» **EXERCISE**
Retype exactly the lines below, beginning with the first and ending with the line where "Given: Click Schließen in the details dialog" appears.

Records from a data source
----
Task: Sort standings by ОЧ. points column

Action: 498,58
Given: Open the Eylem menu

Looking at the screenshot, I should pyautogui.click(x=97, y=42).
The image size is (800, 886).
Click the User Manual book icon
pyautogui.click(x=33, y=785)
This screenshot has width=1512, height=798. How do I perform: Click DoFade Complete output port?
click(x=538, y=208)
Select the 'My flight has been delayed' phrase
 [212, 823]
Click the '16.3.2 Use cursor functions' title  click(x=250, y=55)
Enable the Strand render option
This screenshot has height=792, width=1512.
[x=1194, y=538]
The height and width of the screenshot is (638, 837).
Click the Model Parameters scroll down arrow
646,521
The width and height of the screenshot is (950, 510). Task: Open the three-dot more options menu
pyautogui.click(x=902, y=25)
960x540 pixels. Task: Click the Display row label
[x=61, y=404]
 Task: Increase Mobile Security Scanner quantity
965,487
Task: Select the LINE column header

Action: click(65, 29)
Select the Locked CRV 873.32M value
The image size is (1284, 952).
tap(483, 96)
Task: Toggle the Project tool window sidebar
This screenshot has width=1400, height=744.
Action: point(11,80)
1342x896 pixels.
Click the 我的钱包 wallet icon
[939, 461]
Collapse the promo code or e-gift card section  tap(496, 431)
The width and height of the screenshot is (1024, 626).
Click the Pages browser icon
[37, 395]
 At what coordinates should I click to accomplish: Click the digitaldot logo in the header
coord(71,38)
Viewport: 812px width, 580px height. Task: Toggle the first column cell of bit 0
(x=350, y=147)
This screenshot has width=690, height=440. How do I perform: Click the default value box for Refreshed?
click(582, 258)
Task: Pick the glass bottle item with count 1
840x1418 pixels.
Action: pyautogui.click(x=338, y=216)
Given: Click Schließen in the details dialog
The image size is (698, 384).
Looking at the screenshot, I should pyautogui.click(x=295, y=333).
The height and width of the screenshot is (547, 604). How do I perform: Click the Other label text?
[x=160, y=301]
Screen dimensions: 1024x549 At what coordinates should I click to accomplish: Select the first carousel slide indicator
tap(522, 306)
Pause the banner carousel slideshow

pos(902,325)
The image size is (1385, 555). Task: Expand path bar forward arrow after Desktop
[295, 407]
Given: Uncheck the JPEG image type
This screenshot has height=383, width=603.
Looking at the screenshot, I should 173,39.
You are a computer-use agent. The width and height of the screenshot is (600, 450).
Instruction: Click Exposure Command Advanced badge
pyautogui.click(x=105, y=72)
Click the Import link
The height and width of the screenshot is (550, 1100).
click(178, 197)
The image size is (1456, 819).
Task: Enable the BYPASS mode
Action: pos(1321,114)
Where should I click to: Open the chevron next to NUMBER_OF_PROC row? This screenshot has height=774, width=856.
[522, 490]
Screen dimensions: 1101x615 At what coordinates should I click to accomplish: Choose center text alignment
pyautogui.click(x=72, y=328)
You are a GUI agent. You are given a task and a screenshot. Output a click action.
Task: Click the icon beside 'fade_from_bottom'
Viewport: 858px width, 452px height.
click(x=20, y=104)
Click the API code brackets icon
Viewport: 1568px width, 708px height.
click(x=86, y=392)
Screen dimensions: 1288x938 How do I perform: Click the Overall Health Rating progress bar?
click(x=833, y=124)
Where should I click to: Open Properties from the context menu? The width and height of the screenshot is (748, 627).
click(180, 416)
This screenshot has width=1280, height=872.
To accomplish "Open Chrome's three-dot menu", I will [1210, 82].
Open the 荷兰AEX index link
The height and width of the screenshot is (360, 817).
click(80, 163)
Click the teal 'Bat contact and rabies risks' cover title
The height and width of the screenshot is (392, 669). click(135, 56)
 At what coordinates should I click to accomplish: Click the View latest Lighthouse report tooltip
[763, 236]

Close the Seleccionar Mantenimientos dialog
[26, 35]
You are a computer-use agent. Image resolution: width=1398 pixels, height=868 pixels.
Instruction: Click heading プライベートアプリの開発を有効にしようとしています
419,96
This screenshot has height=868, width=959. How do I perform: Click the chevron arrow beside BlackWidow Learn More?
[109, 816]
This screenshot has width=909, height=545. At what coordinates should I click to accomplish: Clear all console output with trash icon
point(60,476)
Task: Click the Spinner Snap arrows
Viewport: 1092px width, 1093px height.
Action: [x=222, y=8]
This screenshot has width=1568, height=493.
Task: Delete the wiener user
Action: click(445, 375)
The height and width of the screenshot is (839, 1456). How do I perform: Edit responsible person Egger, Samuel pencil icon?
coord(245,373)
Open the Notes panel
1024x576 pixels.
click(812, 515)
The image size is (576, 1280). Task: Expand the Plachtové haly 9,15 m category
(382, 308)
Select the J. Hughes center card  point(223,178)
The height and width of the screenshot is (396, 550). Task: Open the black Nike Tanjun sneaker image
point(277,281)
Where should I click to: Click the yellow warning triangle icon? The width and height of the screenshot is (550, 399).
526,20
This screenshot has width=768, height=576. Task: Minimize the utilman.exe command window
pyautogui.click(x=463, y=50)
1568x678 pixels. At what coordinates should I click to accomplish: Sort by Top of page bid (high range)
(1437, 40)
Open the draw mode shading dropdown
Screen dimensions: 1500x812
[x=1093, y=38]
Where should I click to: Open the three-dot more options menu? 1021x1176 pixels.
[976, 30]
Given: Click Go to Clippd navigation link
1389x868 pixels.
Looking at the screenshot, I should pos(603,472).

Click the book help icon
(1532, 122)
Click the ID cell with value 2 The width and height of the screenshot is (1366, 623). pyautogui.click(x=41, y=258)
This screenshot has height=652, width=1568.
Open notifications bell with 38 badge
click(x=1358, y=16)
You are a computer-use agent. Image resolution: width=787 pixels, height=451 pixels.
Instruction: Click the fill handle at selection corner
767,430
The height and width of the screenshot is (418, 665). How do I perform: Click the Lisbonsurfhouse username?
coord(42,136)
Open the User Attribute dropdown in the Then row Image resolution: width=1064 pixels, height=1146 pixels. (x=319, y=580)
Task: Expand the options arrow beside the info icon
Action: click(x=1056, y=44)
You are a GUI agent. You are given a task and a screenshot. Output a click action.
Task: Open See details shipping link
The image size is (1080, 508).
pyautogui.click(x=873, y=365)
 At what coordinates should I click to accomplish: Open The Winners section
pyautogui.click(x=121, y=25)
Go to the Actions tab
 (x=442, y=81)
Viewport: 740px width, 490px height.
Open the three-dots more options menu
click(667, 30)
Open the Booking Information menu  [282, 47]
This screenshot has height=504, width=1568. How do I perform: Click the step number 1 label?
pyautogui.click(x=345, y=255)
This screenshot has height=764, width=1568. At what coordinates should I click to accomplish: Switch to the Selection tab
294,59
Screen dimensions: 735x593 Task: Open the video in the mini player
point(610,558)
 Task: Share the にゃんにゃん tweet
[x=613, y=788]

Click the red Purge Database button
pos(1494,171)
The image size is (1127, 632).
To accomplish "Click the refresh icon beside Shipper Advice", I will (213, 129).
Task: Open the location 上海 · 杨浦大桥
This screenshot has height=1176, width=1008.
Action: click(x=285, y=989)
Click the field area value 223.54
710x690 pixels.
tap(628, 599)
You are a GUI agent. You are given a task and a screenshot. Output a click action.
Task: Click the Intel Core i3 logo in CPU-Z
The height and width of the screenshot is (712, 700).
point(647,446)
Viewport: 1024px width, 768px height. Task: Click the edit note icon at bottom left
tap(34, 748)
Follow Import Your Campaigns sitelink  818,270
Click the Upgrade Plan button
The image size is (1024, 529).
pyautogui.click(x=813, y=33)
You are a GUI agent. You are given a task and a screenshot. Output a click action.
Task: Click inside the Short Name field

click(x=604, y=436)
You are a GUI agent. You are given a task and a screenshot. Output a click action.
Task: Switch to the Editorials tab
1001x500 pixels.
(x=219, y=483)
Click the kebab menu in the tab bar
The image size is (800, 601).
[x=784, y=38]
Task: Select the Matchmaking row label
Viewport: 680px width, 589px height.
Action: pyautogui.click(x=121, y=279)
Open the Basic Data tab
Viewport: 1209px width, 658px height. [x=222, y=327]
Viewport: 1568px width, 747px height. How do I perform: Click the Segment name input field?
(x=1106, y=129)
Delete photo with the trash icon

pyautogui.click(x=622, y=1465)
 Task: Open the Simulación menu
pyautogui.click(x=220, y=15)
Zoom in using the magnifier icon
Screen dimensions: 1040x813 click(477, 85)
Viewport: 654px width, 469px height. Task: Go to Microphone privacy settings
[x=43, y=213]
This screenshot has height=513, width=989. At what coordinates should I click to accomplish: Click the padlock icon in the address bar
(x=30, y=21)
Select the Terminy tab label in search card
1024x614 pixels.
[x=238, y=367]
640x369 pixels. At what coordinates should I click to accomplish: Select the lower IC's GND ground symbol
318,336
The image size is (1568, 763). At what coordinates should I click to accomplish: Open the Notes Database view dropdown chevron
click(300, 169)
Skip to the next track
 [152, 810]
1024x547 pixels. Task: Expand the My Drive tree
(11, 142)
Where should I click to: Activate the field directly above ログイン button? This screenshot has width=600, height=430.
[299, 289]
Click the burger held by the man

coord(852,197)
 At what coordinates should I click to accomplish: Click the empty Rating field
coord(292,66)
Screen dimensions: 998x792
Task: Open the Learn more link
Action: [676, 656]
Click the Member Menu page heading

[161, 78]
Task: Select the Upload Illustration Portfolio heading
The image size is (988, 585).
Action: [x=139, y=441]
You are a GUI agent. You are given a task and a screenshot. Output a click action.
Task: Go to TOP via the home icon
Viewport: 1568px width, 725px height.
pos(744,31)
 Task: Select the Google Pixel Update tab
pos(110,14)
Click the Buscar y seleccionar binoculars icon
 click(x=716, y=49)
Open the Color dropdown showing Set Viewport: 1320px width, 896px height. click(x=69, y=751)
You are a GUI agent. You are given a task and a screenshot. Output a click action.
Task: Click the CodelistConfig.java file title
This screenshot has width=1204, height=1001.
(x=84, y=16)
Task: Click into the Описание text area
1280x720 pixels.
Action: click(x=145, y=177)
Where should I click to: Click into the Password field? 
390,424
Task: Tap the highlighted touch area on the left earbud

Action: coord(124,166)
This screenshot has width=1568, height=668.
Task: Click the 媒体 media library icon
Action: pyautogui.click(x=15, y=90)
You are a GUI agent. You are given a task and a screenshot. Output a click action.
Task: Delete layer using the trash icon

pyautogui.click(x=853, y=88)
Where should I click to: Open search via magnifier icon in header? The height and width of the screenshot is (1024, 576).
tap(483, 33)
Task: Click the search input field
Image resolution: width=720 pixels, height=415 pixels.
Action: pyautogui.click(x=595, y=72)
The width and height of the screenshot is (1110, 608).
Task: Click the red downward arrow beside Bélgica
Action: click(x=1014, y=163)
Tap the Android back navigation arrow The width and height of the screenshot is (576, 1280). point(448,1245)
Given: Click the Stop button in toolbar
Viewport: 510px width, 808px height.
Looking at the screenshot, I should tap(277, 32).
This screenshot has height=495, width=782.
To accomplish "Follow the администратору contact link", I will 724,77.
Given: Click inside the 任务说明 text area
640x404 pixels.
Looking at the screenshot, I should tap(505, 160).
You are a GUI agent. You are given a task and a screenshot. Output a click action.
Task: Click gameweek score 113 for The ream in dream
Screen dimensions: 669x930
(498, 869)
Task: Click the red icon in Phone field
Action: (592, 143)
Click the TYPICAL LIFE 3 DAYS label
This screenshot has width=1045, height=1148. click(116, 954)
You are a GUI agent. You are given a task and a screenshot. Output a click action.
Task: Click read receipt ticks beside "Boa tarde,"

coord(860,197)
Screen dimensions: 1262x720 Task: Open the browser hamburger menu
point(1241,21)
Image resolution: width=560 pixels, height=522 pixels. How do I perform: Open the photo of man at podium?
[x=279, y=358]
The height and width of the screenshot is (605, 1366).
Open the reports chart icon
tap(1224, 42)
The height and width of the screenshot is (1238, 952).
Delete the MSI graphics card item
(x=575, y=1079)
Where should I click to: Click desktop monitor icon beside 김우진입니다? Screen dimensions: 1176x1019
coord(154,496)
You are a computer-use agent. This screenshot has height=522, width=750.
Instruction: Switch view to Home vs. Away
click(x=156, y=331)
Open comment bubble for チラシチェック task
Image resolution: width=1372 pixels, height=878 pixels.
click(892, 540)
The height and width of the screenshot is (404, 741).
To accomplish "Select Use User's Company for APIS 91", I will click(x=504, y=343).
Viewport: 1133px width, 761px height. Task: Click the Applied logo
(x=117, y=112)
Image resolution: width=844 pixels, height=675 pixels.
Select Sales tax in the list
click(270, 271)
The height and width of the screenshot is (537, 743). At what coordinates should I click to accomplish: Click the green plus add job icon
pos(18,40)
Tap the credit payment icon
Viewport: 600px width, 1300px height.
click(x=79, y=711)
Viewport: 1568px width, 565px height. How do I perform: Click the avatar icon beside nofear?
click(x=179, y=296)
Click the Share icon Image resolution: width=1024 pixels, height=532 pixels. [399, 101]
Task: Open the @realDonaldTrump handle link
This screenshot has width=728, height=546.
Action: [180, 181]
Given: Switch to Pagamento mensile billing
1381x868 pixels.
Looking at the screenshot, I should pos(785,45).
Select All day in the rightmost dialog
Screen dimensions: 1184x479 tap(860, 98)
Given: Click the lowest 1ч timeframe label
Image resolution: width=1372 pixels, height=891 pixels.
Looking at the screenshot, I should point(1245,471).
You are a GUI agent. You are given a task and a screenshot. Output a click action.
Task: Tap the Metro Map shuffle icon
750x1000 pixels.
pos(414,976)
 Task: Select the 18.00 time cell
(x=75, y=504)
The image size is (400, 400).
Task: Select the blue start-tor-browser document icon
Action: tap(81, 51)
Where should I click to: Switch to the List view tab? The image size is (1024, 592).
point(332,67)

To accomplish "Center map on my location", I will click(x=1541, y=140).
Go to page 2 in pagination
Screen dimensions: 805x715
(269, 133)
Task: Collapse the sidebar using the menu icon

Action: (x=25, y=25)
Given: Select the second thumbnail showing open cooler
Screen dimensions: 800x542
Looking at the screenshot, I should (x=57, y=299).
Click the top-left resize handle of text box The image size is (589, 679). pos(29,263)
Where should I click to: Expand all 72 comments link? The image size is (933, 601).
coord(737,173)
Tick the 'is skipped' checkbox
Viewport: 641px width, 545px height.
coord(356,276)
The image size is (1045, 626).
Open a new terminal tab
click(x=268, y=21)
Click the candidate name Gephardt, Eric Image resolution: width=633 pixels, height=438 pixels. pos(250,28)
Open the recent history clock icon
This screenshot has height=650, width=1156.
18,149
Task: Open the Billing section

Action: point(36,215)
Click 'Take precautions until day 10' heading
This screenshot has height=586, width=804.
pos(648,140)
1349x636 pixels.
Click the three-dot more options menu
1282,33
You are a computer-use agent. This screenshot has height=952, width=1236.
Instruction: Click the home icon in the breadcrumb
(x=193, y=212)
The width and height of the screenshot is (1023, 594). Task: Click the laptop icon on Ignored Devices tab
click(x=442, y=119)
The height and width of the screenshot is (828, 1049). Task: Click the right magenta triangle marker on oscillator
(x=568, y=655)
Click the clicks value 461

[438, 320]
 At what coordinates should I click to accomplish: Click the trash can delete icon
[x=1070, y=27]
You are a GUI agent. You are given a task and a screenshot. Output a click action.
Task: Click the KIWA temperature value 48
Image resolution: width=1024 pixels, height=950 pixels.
----
» **TASK SOLUTION**
Task: Sort standings by ОЧ. points column

Action: 498,58
Given: Open the Eylem menu

Looking at the screenshot, I should pyautogui.click(x=97, y=42).
The image size is (800, 886).
Click the User Manual book icon
pyautogui.click(x=33, y=785)
This screenshot has width=1512, height=798. How do I perform: Click DoFade Complete output port?
click(x=538, y=208)
Select the 'My flight has been delayed' phrase
 [212, 823]
Click the '16.3.2 Use cursor functions' title  click(x=250, y=55)
Enable the Strand render option
This screenshot has height=792, width=1512.
[x=1194, y=538]
The height and width of the screenshot is (638, 837).
Click the Model Parameters scroll down arrow
646,521
The width and height of the screenshot is (950, 510). Task: Open the three-dot more options menu
pyautogui.click(x=902, y=25)
960x540 pixels. Task: Click the Display row label
[x=61, y=404]
 Task: Increase Mobile Security Scanner quantity
965,487
Task: Select the LINE column header

Action: click(65, 29)
Select the Locked CRV 873.32M value
The image size is (1284, 952).
tap(483, 96)
Task: Toggle the Project tool window sidebar
This screenshot has width=1400, height=744.
Action: point(11,80)
1342x896 pixels.
Click the 我的钱包 wallet icon
[939, 461]
Collapse the promo code or e-gift card section  tap(496, 431)
The width and height of the screenshot is (1024, 626).
Click the Pages browser icon
[37, 395]
 At what coordinates should I click to accomplish: Click the digitaldot logo in the header
coord(71,38)
Viewport: 812px width, 580px height. Task: Toggle the first column cell of bit 0
(x=350, y=147)
This screenshot has width=690, height=440. How do I perform: Click the default value box for Refreshed?
click(582, 258)
Task: Pick the glass bottle item with count 1
840x1418 pixels.
Action: pyautogui.click(x=338, y=216)
Given: Click Schließen in the details dialog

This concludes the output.